**TASK DETAILS:**
Please answer these questions from the text on wages and the labour share:
(a) In what year did the Wage Ratio reach a peak during the second period?
(b) Which act replaced the ECA in 2000?
(c) What ended the brief recovery of the Wage Ratio?

**EXTRACT TO READ:**
**********

Period 1, 1939-1974: The labour share rises with an increasing employment rate, leaving the Wage Ratio steady.

Period 2, 1975-1993: The oil shocks hit profits while real wages are unchanged. The rising labour share is reversed, but a more rapidly falling employment rate and NDI raise the Wage Ratio.

Period 3, 1994-2023: Policy action suppresses both the real wage and the labour share. A rising employment rate is now accompanied by a decline of the Wage Ratio to an historic low.

Up to the mid-1970s the rising proportion of adults in employment was matched by a rising share of NDI allocated to wages and salaries. Therefore the labour share of total income rose while the Wage Ratio held steady.

From 1975 to 1993 in the aftermath of the first oil shock, the severity of the shock to NDI and operating surplus initially jolted both the labour share and the Wage Ratio up, but from 1975 on, rising unemployment and a falling participation rate were working to drag the labour share back down. Meantime the real wage rate held steady (albeit with downward fluctuations in the late 1970s and during the 1982–1984 Freeze). The combination of a steady real wage rate for those employed with a falling employment rate and (from the mid-1980s) steeply falling national income, had the ironic effect of holding the Wage Ratio up, and even driving it to a peak in 1992, despite shrinking union membership and weakened labour militancy.

Then came the policy-induced turning point of the early 1990s, when the ECA combined with sharp cuts to welfare benefits to shock the labour market onto a new path. After 1992, employment recovery took place in a context where the labour share continued to fall as the employment rate rose, a process reflected in the downward path of the Wage Ratio. Some flattening of the Wage Ratio from 2002, and a brief recovery to 2009, reflected the effects of (i) the Employment Relations Act which replaced the ECA in 2000 and restored some scope for labour to organise and bargain, (ii) increases in the statutory minimum wage and (iii) falling unemployment. But that short-lived recovery was ended by the Global Financial Crisis. Since 2012 the Wage Ratio has resumed its downward path. In the period 2018–2023 the Wage Ratio for the combined labour force including the self-employed was the lowest it has been in the period since 1939.

**********

**Dataset entries:**
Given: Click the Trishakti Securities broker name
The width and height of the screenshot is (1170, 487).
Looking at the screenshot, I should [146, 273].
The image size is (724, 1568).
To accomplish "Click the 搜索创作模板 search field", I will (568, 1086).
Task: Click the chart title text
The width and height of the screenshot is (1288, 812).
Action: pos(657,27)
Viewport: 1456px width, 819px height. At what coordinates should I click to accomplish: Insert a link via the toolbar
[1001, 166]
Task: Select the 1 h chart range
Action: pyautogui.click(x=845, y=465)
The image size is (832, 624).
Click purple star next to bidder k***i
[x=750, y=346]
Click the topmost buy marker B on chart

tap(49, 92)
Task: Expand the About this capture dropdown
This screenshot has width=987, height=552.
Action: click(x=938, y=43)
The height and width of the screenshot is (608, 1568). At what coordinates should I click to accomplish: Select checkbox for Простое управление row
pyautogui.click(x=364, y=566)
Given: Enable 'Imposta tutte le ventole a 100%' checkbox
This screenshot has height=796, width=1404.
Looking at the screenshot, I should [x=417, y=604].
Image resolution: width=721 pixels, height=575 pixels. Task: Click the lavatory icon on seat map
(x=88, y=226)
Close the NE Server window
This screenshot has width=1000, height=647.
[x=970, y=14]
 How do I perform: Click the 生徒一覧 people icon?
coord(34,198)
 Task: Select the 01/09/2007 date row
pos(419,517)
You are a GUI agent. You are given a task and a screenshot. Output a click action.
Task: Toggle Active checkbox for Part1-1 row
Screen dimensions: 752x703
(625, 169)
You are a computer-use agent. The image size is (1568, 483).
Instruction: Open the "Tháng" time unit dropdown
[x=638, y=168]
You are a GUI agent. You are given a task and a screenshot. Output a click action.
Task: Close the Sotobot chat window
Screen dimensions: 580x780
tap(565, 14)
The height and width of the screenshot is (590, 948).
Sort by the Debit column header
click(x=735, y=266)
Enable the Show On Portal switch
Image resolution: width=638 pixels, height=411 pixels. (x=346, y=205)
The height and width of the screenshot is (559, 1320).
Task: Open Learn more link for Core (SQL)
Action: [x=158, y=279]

**********

**THE REPLY:**
(a) 1992
(b) The Employment Relations Act
(c) The Global Financial Crisis